I think the following solution will work out in everyone's interest!
1. Solagran strikes a deal to buy all SLA (56111895) and SLACF (10132865) from ANZ say at average of 0.25c for SLA and 0.20c for SLACF. Given the number of shares, this will be a sensible deal both for Solagran and ANZ.
2. Solagran keep these shares as treasury stock (as NZO has done for 10% of their stock). Solagran is still takeover proof with this treasury stock.
3. Solagran need approx $16 to $17 Million to buy this parcel from ANZ. We should have around ($7 million cash after options are excercised later this month - $5 M from options and $2 M from Contributing just collected in Feb). The rest of cash can be raised by selling Ropren in advance at a discount for first three months supply.
4. Solagran calls an EGM and decides to allocate the shares back to the Solamind shareholdings in their proportion (in return they agree to remain with Solagran research team).

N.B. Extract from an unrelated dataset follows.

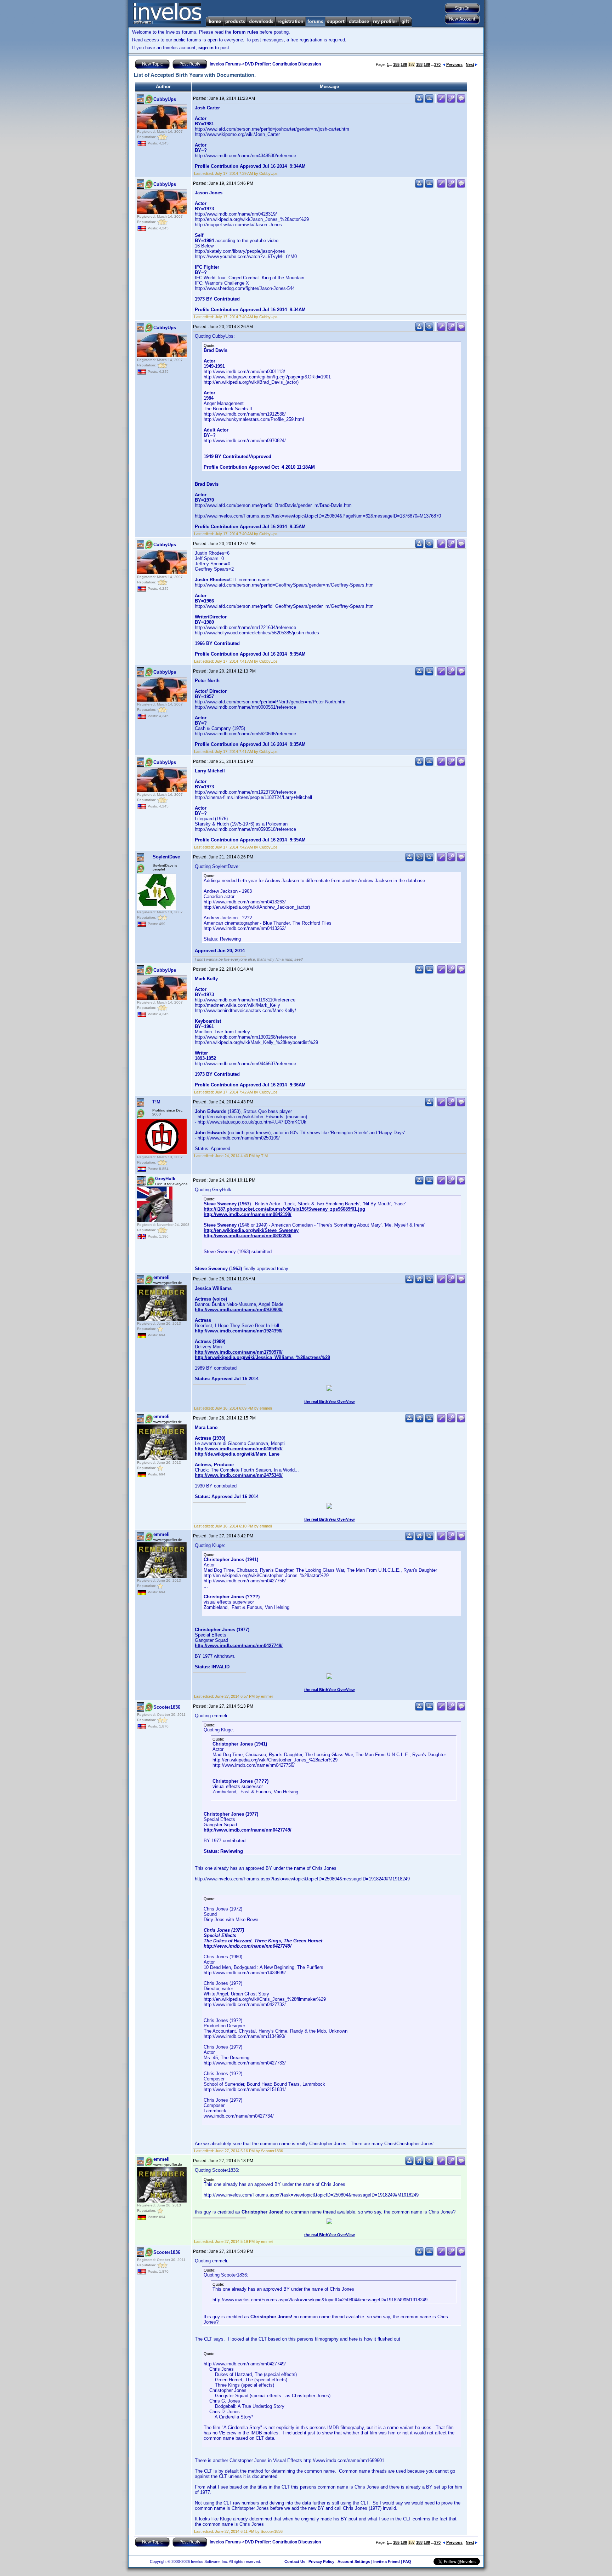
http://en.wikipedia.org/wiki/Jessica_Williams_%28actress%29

This can be allocated over say 5 years with stiff shareprice hurdles.
5. Solgarn distributes around 80% profit in dividends for first 5 years. This will ensure that other shareholders get more propotionate of divi while Solamind shareholders miss quite a bit (first year they will have only 20% shares etc). So we get extra rewards while they also get shafted for divi.

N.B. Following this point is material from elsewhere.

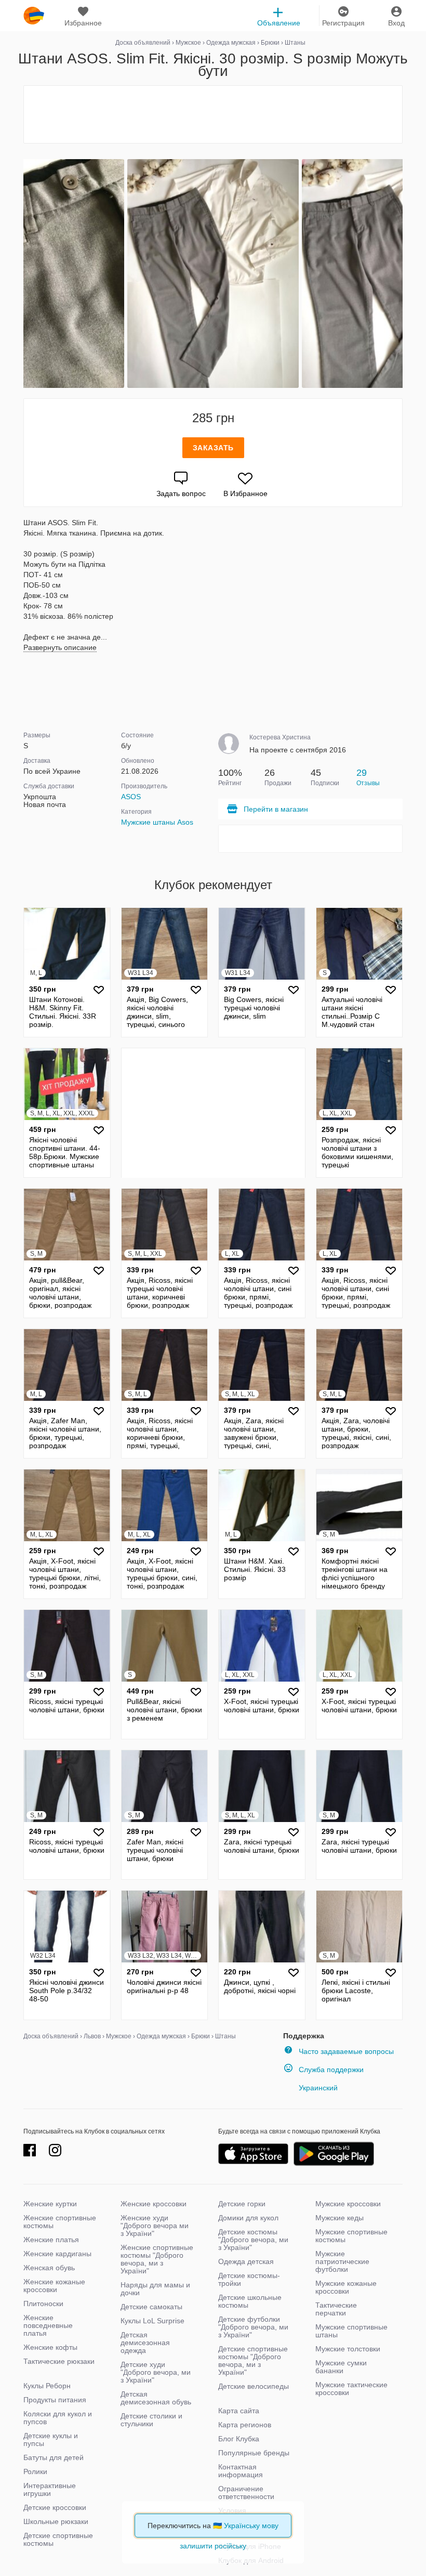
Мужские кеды (339, 2218)
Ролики (35, 2471)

6. The company only returns the shares as per their holding. The excess can be still retained by company treasury or cancelled out (resulting in approx 10% reduction in shares issued). Again the shareholders will benefit.
Any thoughts on this scenario!
This way everyone wins. The company is protected from takeover, no share hangover and if company meets strict hurdles, we as well as Solamind win.
If Solagran buys shares, this will still allow Solamind to have the right to sue ANZ (if so desired by them).